Dancers who choose to cross train usually choose exercises that are anaerobic such as yoga, Pilates or other dances. Benefits of these other exercises can help in developing a dancerís flexibility and balance, which can carry over to ballet (Ballet and Cross Training: Cross Training for Dancers, 2008; Minden, 2005; Vogel, 2004). Disadvantages of exercising in the same anaerobic styles are not promoting endurance training or cardiovascular exercises, which further assists in having a healthy heart (Ballet and Cross Training: Cross Training for Dancers, 2008; Minden, 2005).

Dancers who are encouraged to cross train in high endurance exercises are discouraged from doing exercises that could cause injuries (Ballet and Cross Training: Cross Training for Dancers, 2008; Hamilton, 2005; Minden, 2005). Exercises such as this include karate and other active sports. Some exercises that could also cause injury are running and jogging. This is because the constant pounding movements could cause injuries in either one or both of the feet or knees. It is also more likely to cause injuries in dancers because of the turned-out legs and feet, which causes more strain on the Achilles tendon than an average person who is not involved in dance (Hamilton, 2005). Keeping the feet and knees from becoming injured or overworked is important for the ballet dancer because of the already high amount of movements on these body parts in dance training (Hamilton, 2005; Minden, 2005).

High endurance exercises that dancers can participate in, but are safer in preventing injuries include swimming, cycling, or aerobics classes (Ballet and Cross Training: Cross Training for Dancers, 2008; Hamilton, 2005; Vogel, 2004).

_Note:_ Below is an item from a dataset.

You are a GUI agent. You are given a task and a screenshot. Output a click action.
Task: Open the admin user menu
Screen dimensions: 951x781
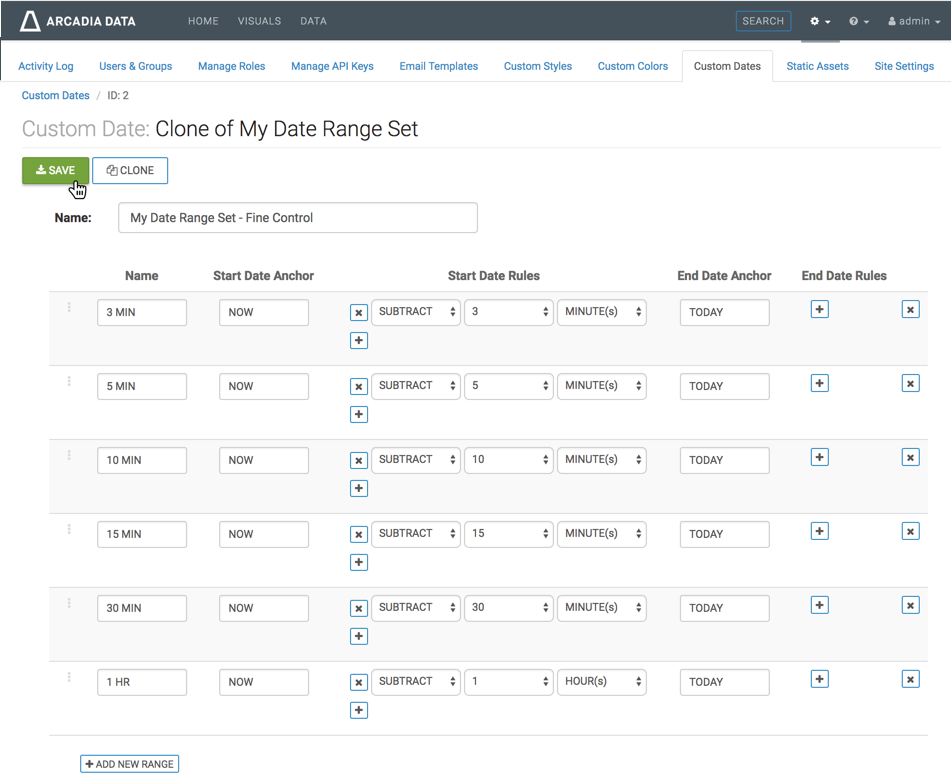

Overall, cross training can benefit the dancer if the right exercise or sport is chosen (Hamilton, 2005). Choosing a safe exercise that helps improve cardiovascular health, flexibility, strength and balance will add variety to a dancerís routine and help improve their dance skills (Minden, 2005). However, it is important to note that for a ballet dancer, ballet should always be the main focus of training and exercise (Ballet and Cross Training: Cross Training for Dancers, 2008; Vogel, 2004).